Sosyalist gerçekçilikte üçüncü kuşak’tan “parti ve şiir”

Sabit Kemal Bayıldıran

Natama Dergi
10 min readMay 30, 2020

1973–1976 yılları arasında Tahir Abacı’nın sahipliği ve sorumluluğunda çıkan aylık siyaset, kültür ve sanat dergisi Yarına Doğru, 12 Mart öncesi, sosyalizmi “keşfeden” üniversite gençliğini asıl muhatap kabul etmiş, bu yüzden “didaktik edası”nı öne çıkarmıştır. Sınıfsız bir toplum tahayyülünü yaşayan gençlerin sosyalist kültür üretiminde donanımlı olmaları için bu konuda pek çok yazı yayımlamıştır. İkinci çıkışta, “sosyalist gerçekçilik” konusundaki kafa karışıklığını gidermek için açıklama yapma gereği duymuştur dergi:

Yarına Doğru, sosyalist gerçekçi bir sanat anlayışını savunmaktadır. Bazı çevreler bu anlayışa karşı “önyargılı” bir tavır alıyorlar. Bunlardan güdümlü bir sanata karşı çıktıklarını söyleyenler, yapıp ettikleriyle burjuva güdümlülüğünü savundukları ve uyguladıklarını görmek istemiyorlar. Bazıları ise “sosyalist gerçekçi sanat” anlayışına başta Maksim Gorki, Bertolt Brecht, Louis Aragon, Nâzım Hikmet gibi sanatta dogmatik ve katı tavırlara karşı hem uygulama, hem kuram planında en sert mücadeleleri vermiş pek çok sanatçının sahip çıktığını bilmezden gelerek, nedense ısrarla sanatta katı bir uygulama anlayışını hakim kılmak isteyen Jdanovcu sanat yaklaşımını hatırlıyorlar. Bazı çevreler ise “toplumcu sanat” gibi bir deyimi benimseyerek kavramı burjuvazi için zararsızlaştırıyorlar ve böylece ilkesiz cephelerine pek çok küçük burjuva anlayışı buyur ediyorlar. (Oysa uygulamada “birey”i değil, “toplumu” odak noktası olarak alan pek çok sanatçıya sosyalist olsunlar ya da olmasınlar, “toplumcu” denildiği bilinen bir gerçek.)

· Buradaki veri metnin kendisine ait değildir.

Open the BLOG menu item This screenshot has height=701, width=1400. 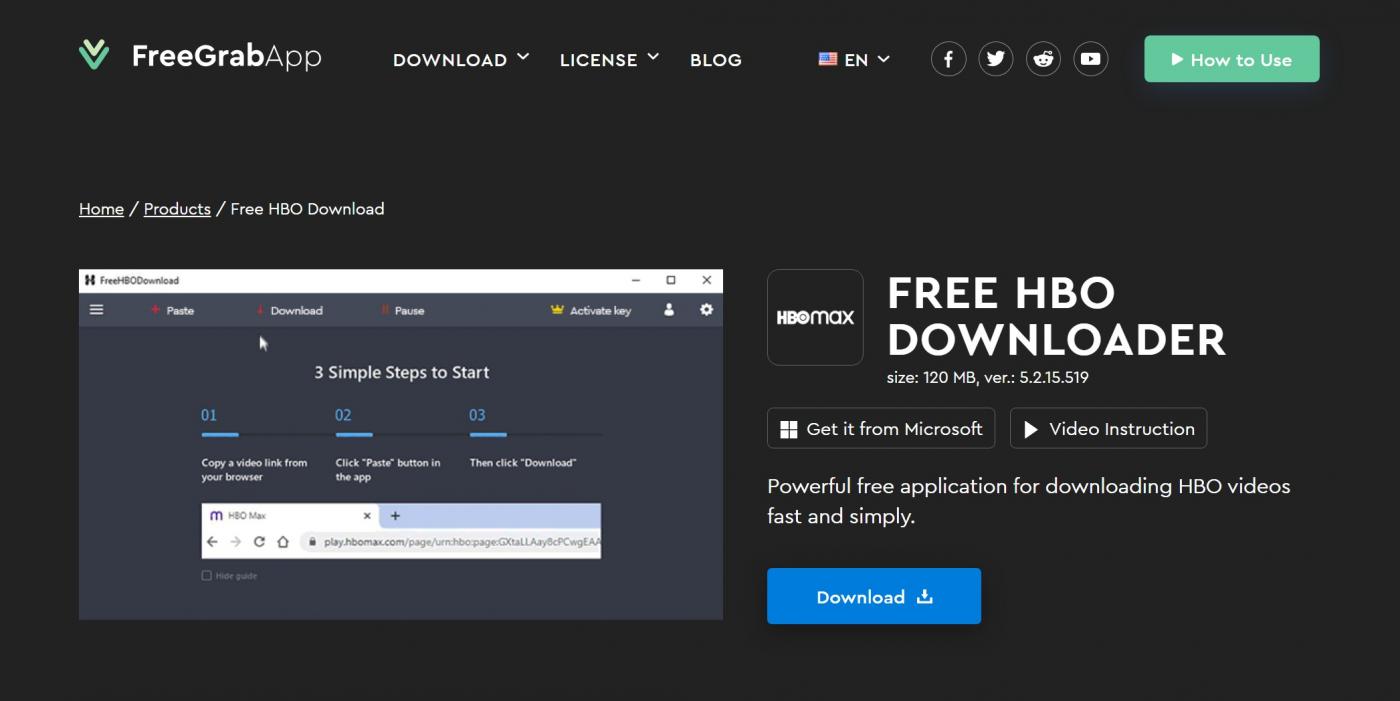[x=715, y=59]
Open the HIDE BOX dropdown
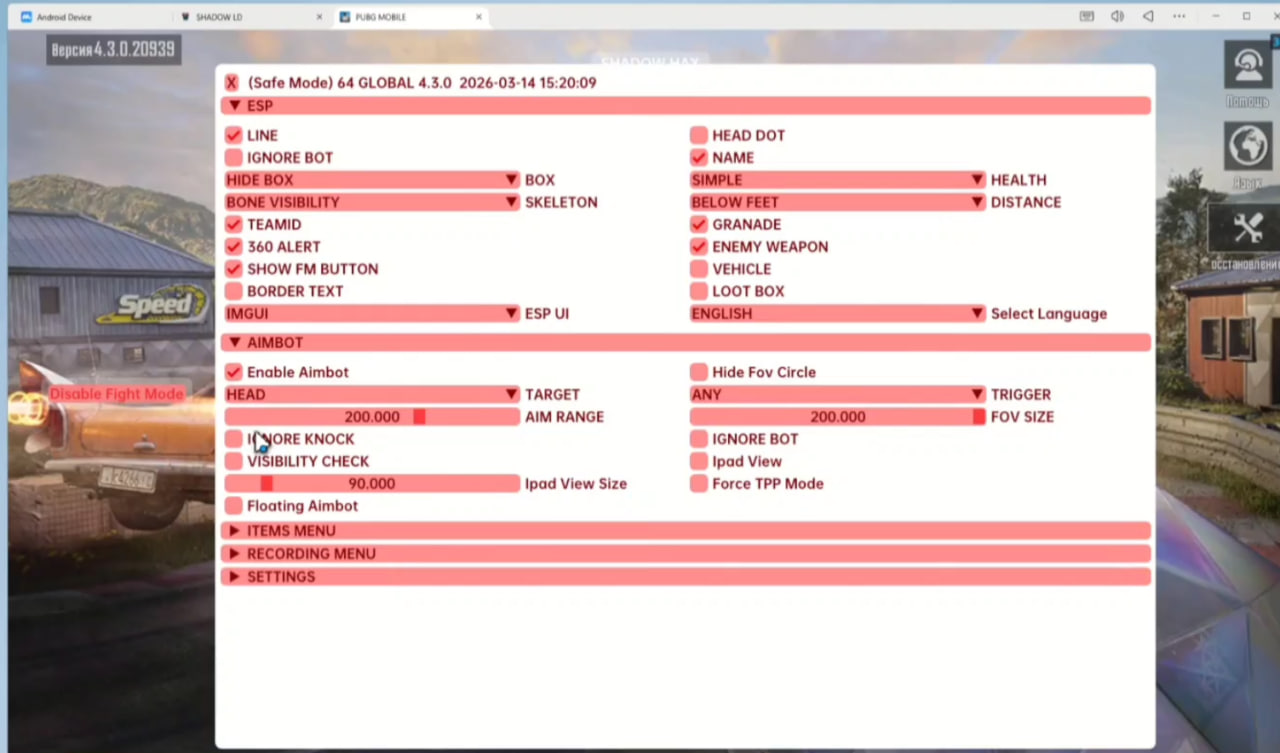This screenshot has height=753, width=1280. click(371, 180)
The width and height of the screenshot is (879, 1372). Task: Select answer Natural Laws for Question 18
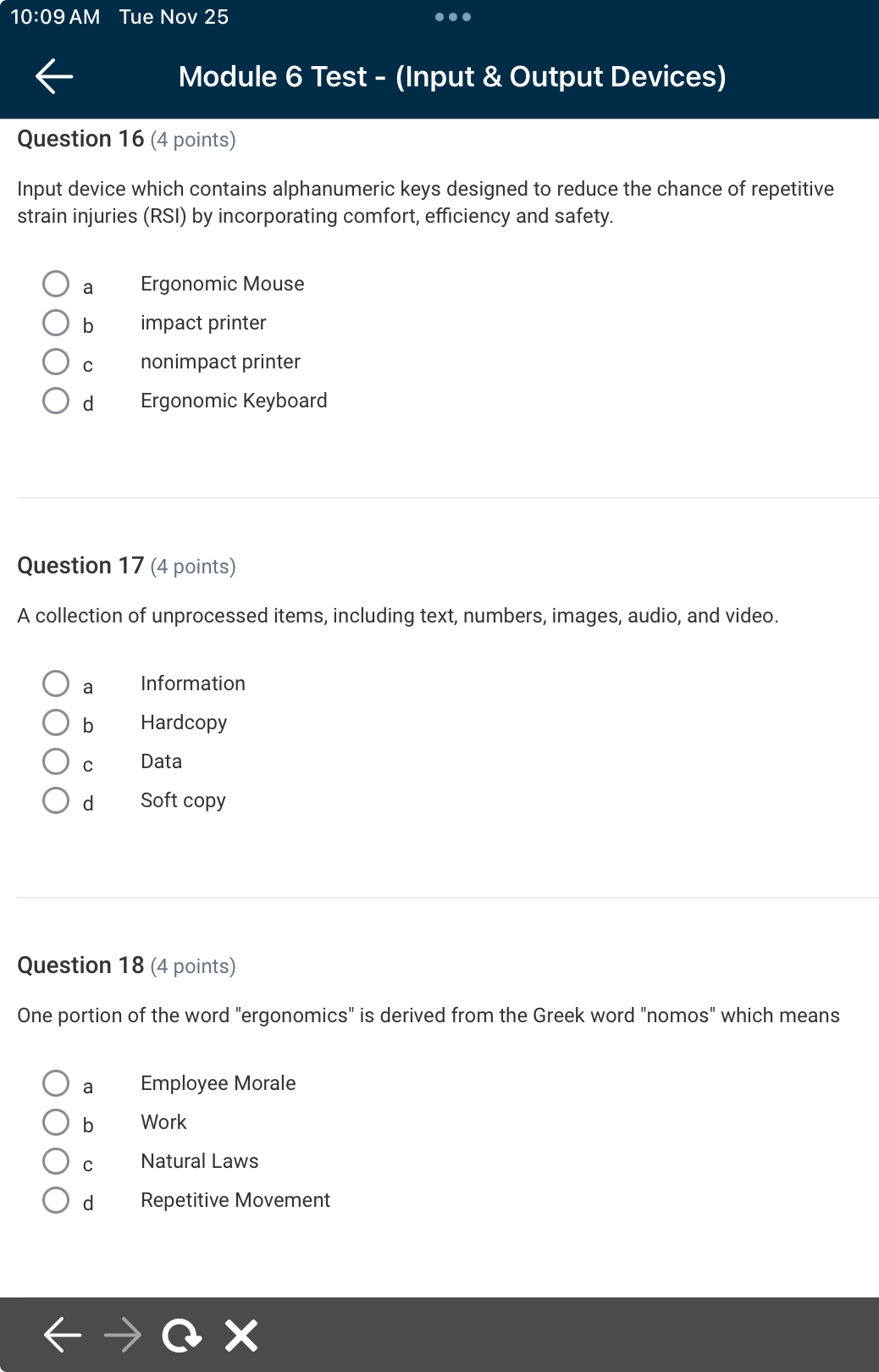56,1159
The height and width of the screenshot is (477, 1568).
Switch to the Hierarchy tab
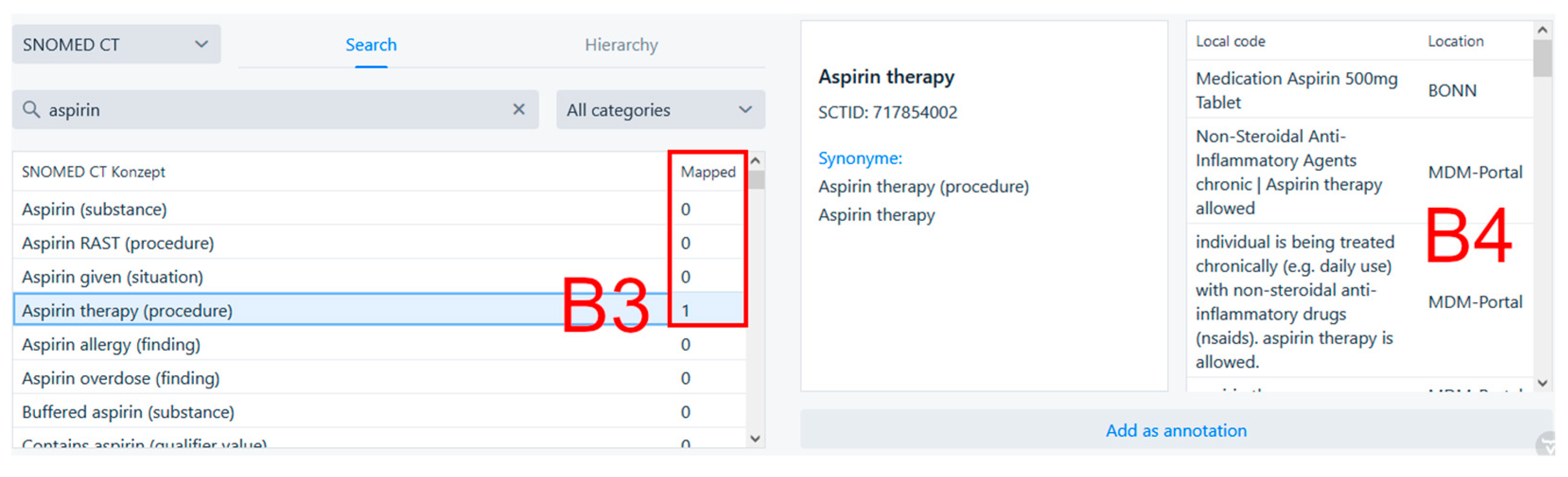[621, 45]
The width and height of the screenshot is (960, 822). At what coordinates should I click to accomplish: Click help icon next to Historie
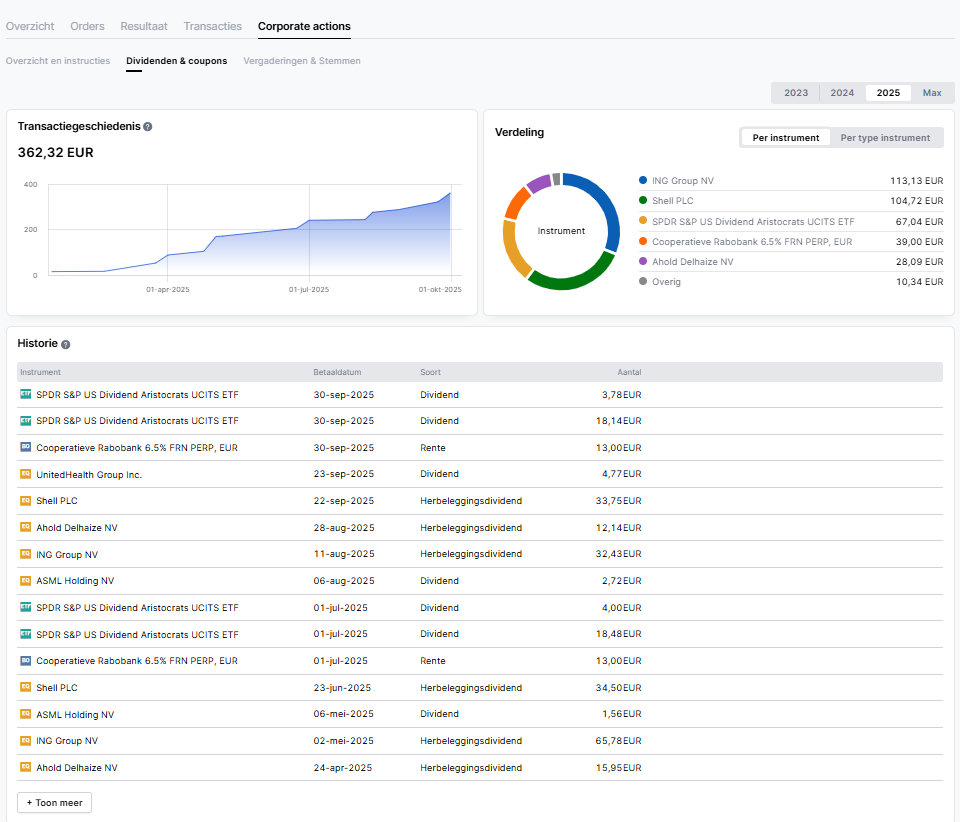(x=66, y=344)
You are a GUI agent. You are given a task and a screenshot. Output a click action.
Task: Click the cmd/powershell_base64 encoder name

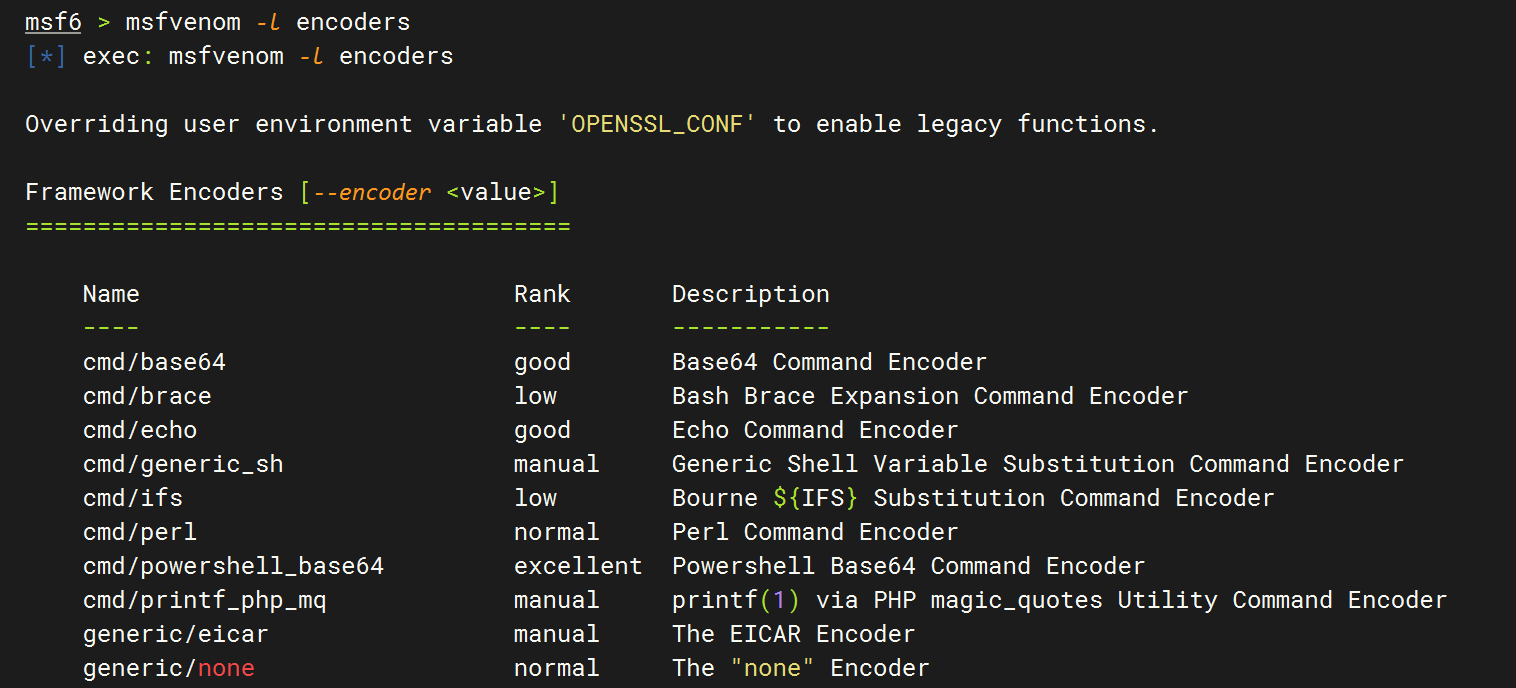pyautogui.click(x=233, y=566)
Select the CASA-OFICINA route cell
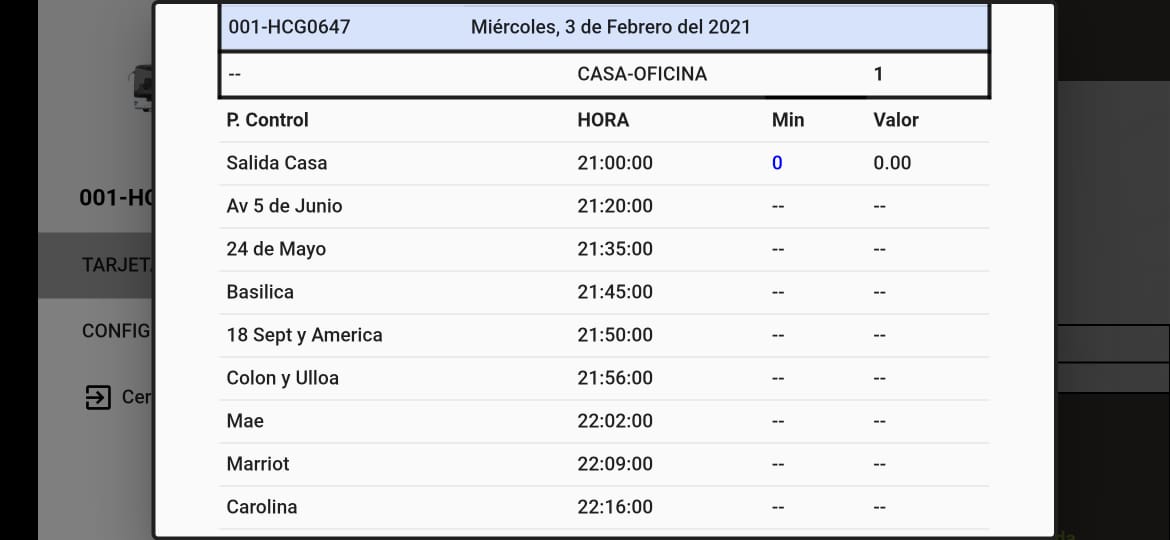The width and height of the screenshot is (1170, 540). pyautogui.click(x=642, y=74)
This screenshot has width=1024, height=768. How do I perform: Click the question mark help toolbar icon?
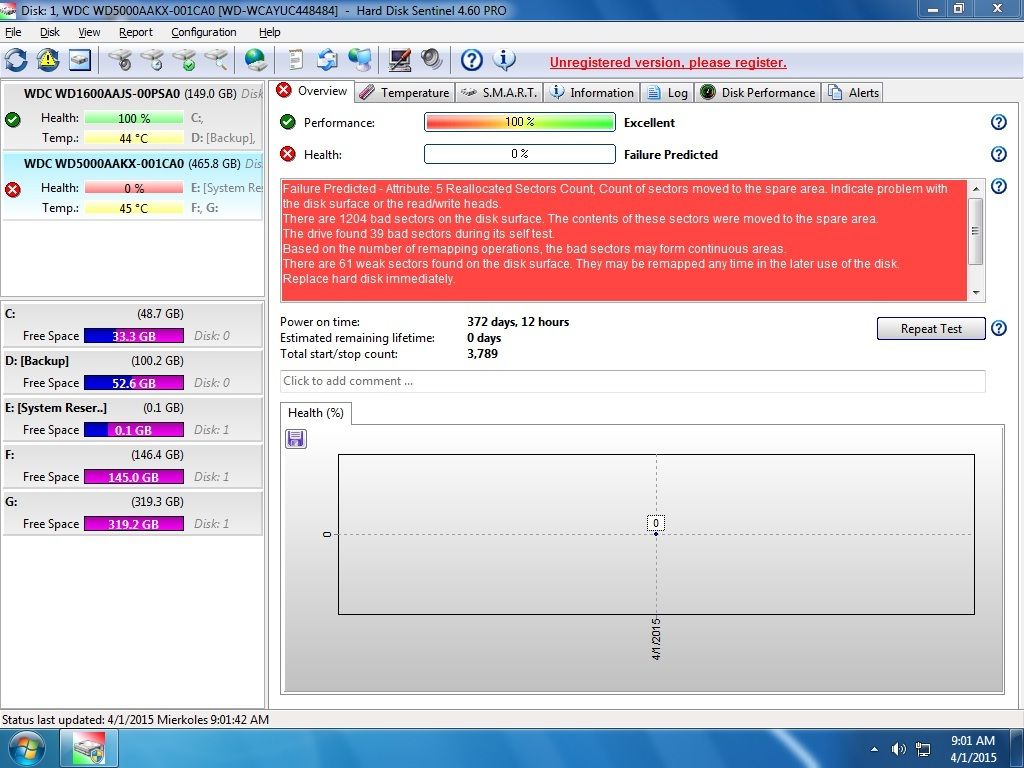471,60
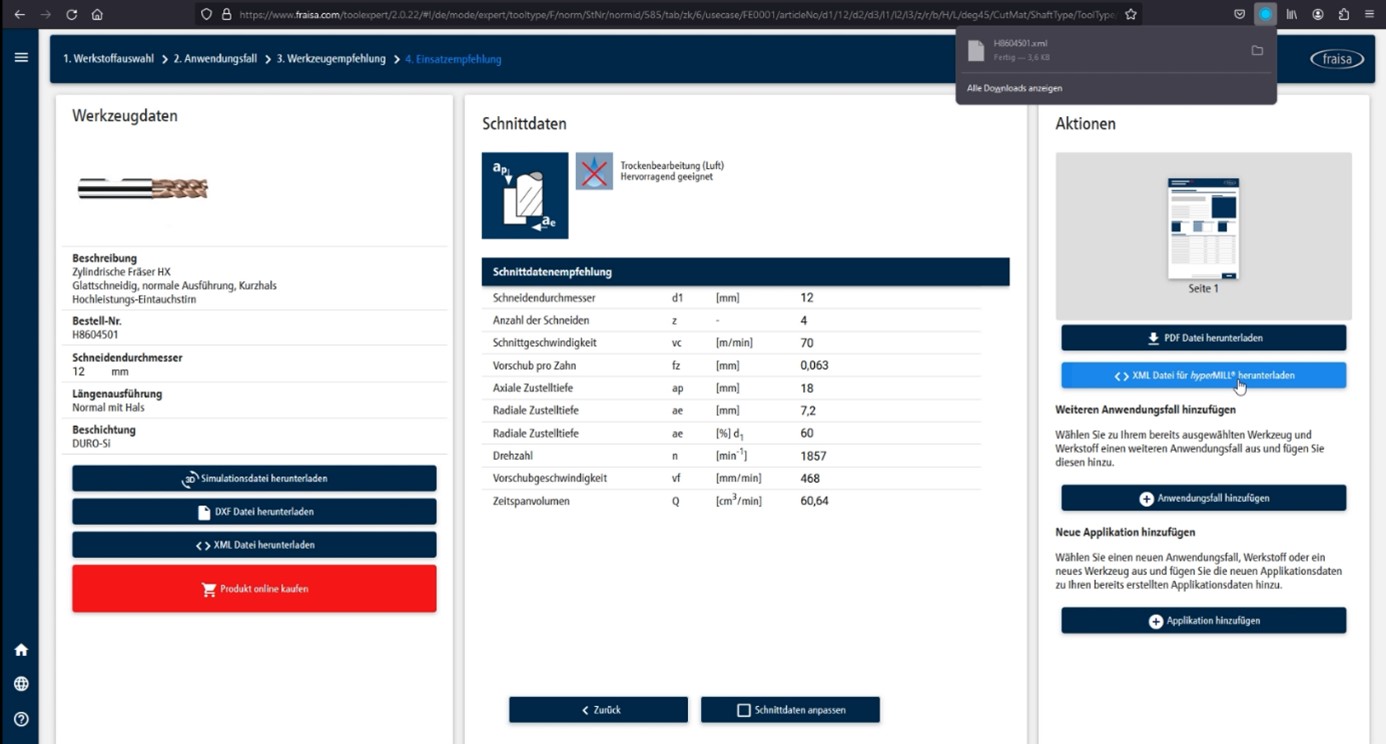Go to step 3. Werkzeugempfehlung

(x=331, y=59)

Yazıda Jdanovcu anlayışa uzak olduğunu söyleyen dergi, aşağıda alıntıladığımız Mao’nun “sanat siyasete tabidir” dediği yazıyı yayımladığını unutmuş gibi görünüyor. Jdanov da sanatçının partiye biat etmesini istiyordu.

Dergi, Sovyetler Birliği-Çin arasındaki “ideolojik çatışma”da Çin’den yana tutum almıştır. Çin’e destek veren Arnavutluk ve onun lideri Enver Hoca edebiyatımızda gündeme gelmeye başlar. Arnavutluk Emek Partisinin (AEP) yayın organı Zeri i Popilit’ten aktarılan “Arnavutluk’ta Sosyalist Gerçekçi Sanat” başlıklı yazıda şöyle denir:

Geleneğe karşı nihilist tavır ya da geçmişin mekanik olarak kopya edilmesinde ifadesini bulan fetişist yaklaşım, yaratıcı sosyalist gerçekçi metoda aykırıdır. Enver Hoca’nın dediği gibi “Geçmişin sanatında güzel olan, emekçi kitlelerin ideal ve emellerine yakın olan, onlara hizmet eden ne varsa değerlendirilir, korur ve geliştiririz.” Bu tavrın dünya sanatının yüzyıllardır yaratmış olduğu bütün güzellikleri inkâr eden, sanat ve edebiyatta yenilik getirenlerin sadece kendileri olduğunu iddia eden modernistlerin nihilist tavrı ile hiçbir ortak yönü yoktur. Sanatta yeniliğin geçmişin başarılarından yararlanmadan gerçekleştirilebileceğini iddia etmek, gelişimin gökten zembille inebileceğini iddia etmektir. Bu, saçmadır. Eğer sanatçı modernistlerin bugün yaptığı gibi gelenekle olan bağını koparırsa, anlamsız ve hedefsiz ürünler üzerinde boş deneyler yapmaktan başka bir şey kazanamaz. (S. 10)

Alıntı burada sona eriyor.